No se apagan las luces, pero la música comienza. Suave, de momento, aunque el doctor ya te ha advertido que se animará, porque Wagner siempre se anima. En las plateas y los palcos hay un murmullo de protesta. Un hombre de la tercera fila gesticula como si estuviera muy enfadado. Horacio te explica que Wagner tiene en la ciudad de Barcelona un conjunto muy nutrido de admiradores que desean poder escuchar sus óperas como toca, es decir, en silencio y con las luces apagadas, para así poder concentrar toda su atención en el escenario, pero que el director del teatro es un idiota que no ve las cosas del mismo modo y que todo esto es un sacrilegio a la voluntad del artista y al arte en general. El caballero de la tercera fila es un importante crítico en proceso de perder la paciencia. Un crítico del Liceo sin paciencia puede llegar a ser una pesadilla, esto ya lo irás aprendiendo con el tiempo, cuando te des cuenta de hasta qué punto esto es un mundo gobernado por sus propias leyes, y logres colocar a cada personaje en su lugar. De momento acabas de llegar y estás tratando de entender por qué es tan grave dejar encendidas unas luces tan bonitas y te llevas un sobresalto horrible por culpa de una repentina subida de los violines, que arman mucho ruido porque hay muchísimos, ahora cuando tengas un momento tratarás de contarlos y así de paso pensarás en otra cosa. También tratas de poner cara de señora que va a la ópera, aunque eso no sabes muy bien cómo se hace y, por más que te esfuerzas, no dejas de pensar que no hay manera, que no te sale.
Horacio te acaricia el dorso de la mano y te dice:
—La sencillez y la verdad son los principios de la belleza.
Lo miras en busca de una explicación a esto tan bonito que acaba de decirte y su voz aterciopelada añade:
—Cierra los ojos y deja que la música te conmueva, amor mío.

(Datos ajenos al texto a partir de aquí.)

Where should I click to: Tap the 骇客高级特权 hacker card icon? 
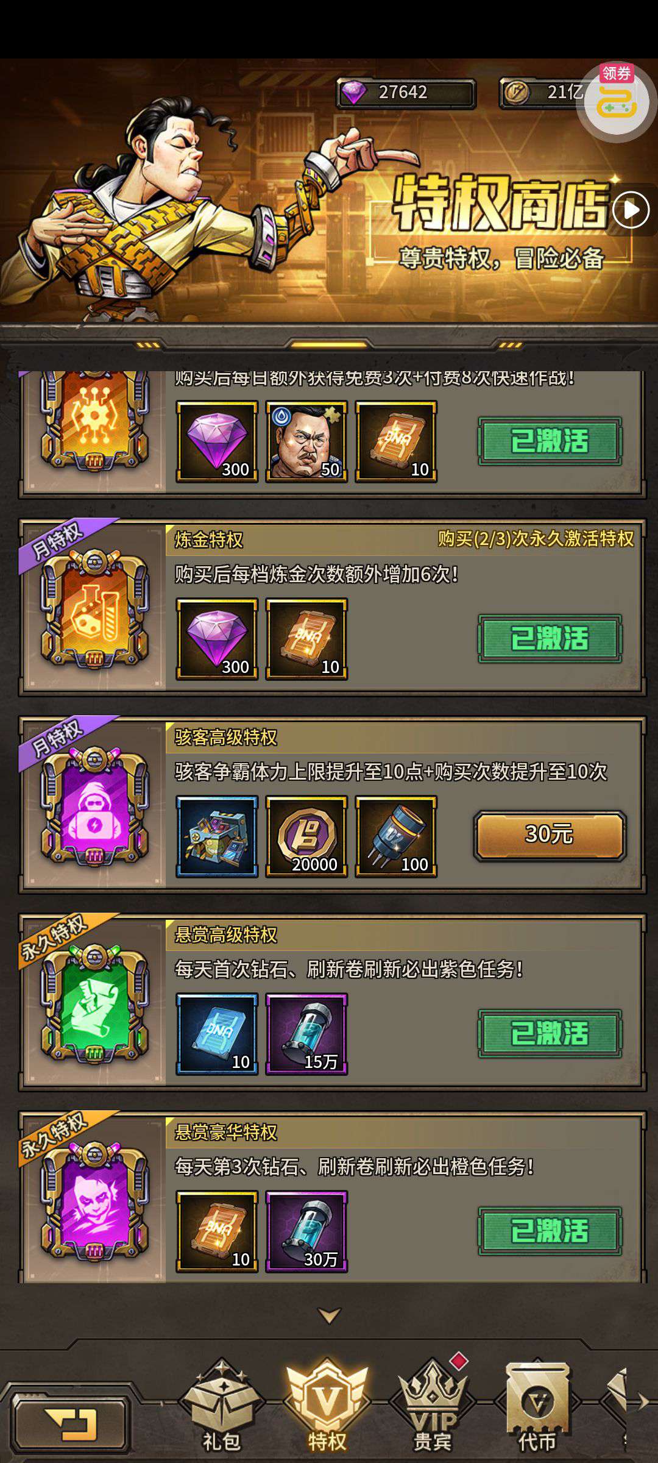pyautogui.click(x=94, y=806)
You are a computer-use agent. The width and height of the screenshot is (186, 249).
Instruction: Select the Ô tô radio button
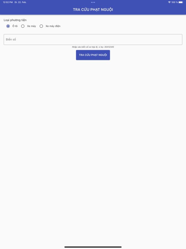8,26

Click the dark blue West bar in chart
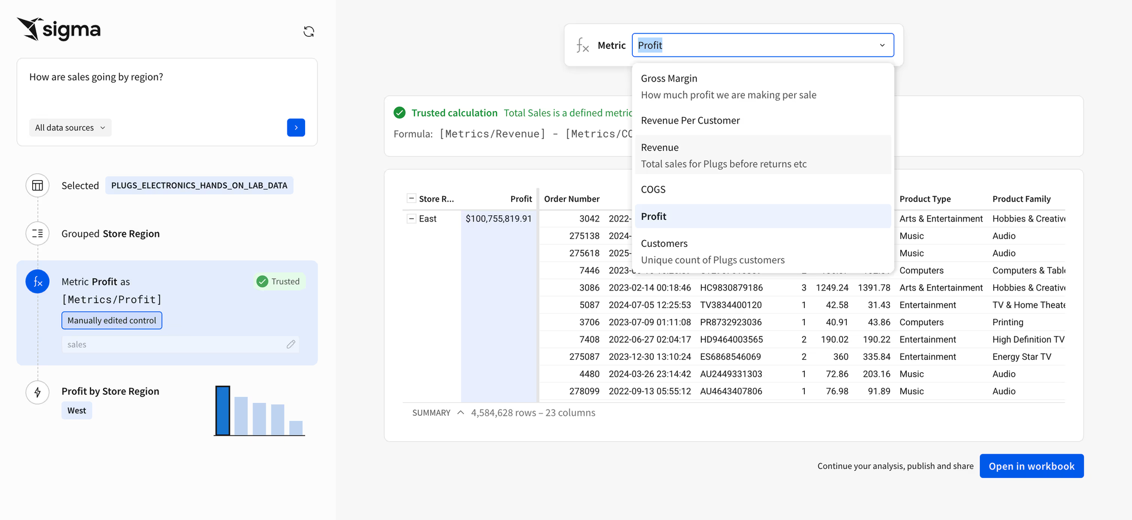pyautogui.click(x=223, y=411)
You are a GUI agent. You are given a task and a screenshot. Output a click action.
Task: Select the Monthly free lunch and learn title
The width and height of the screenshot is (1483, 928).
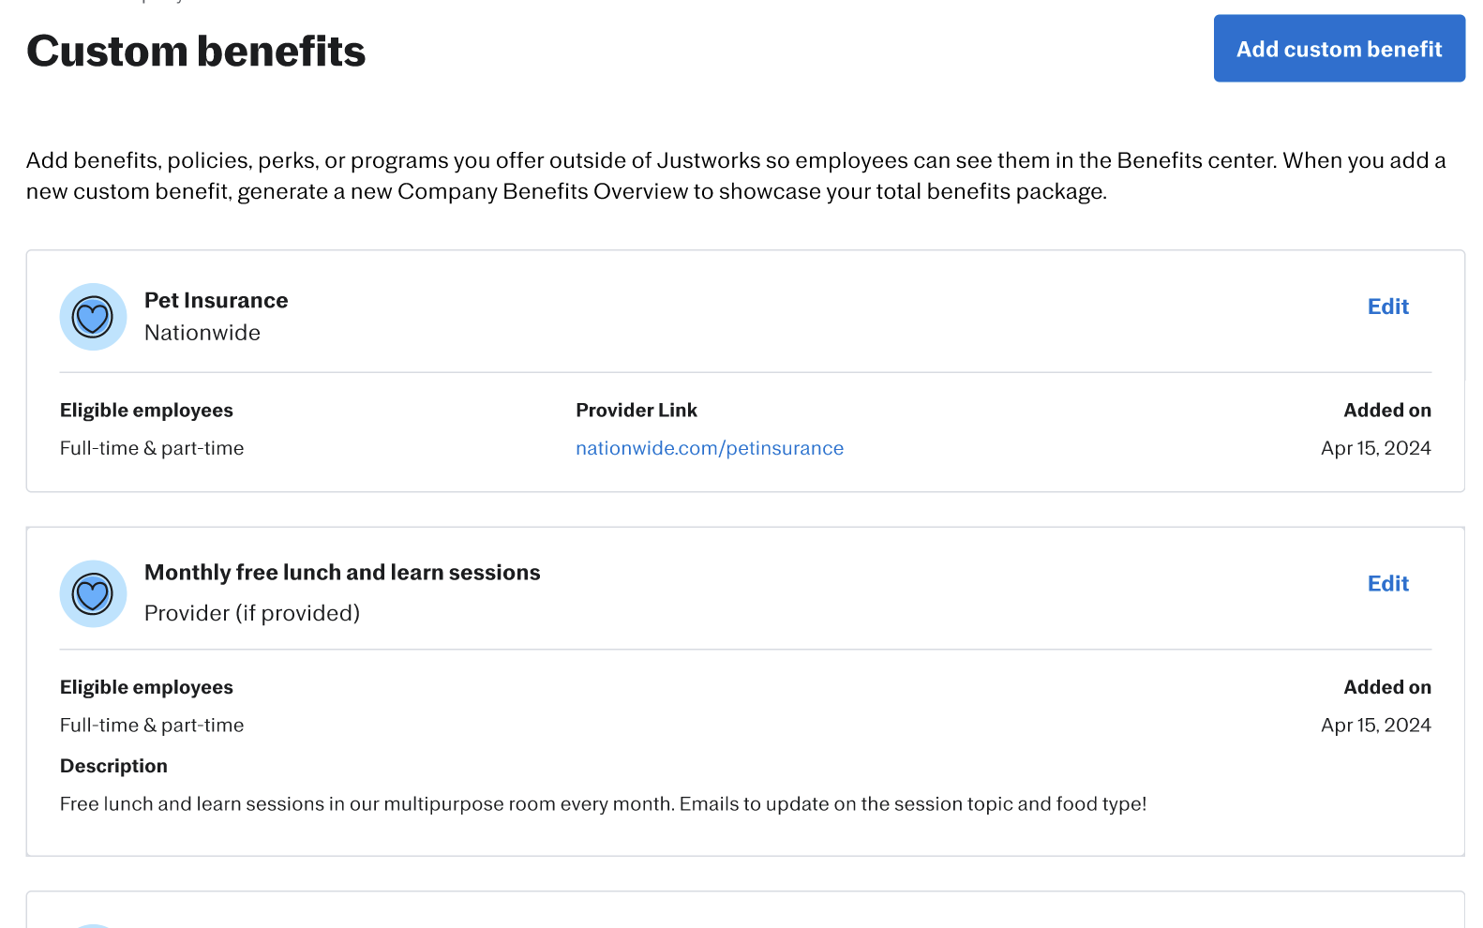pos(342,573)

Cierras los ojos, dócil, feliz. Lo primero que descubres es que si no ves los violines, la música no te asusta. La melodía, que a ratos es dulce como una canción de cuna, mece tus recuerdos, que esta noche tienes a flor de piel. De pronto las cuerdas rugen y los timbales retumban y es como si la obertura de la obra te estuviera regañando por algo terrible que no recuerdas haber hecho. Y la música dispara los latidos de tu corazón de un modo en que no sabías que podía hacer y es una sensación placentera que desconocías, esto de emocionarte tanto sin saber por qué. Poco a poco, con los ojos cerrados, te preguntas si todo esto no es exactamente lo que debe sentir la mujer del espejo, aquella desconocida impertinente, y también si las emociones no deben de ser una de las pocas cosas en el mundo que no distinguen entre ricos y pobres. Aún con los ojos cerrados, mientras Horacio te acaricia el dorso de la mano sintiéndose, gracias a ti, el hombre más afortunado sobre la faz de la Tierra, llegas a la conclusión de que esta música y este hombre son la misma cosa: un milagro capaz de transformar a las personas. De transformarte a ti, Aurora —«pobrecilla, has tenido muy mala suerte en la vida, tendremos que compensarlo de alguna manera»—, en la mujer que él deseaba tener a su lado. O quizás en la que tú llevabas dentro sin saberlo.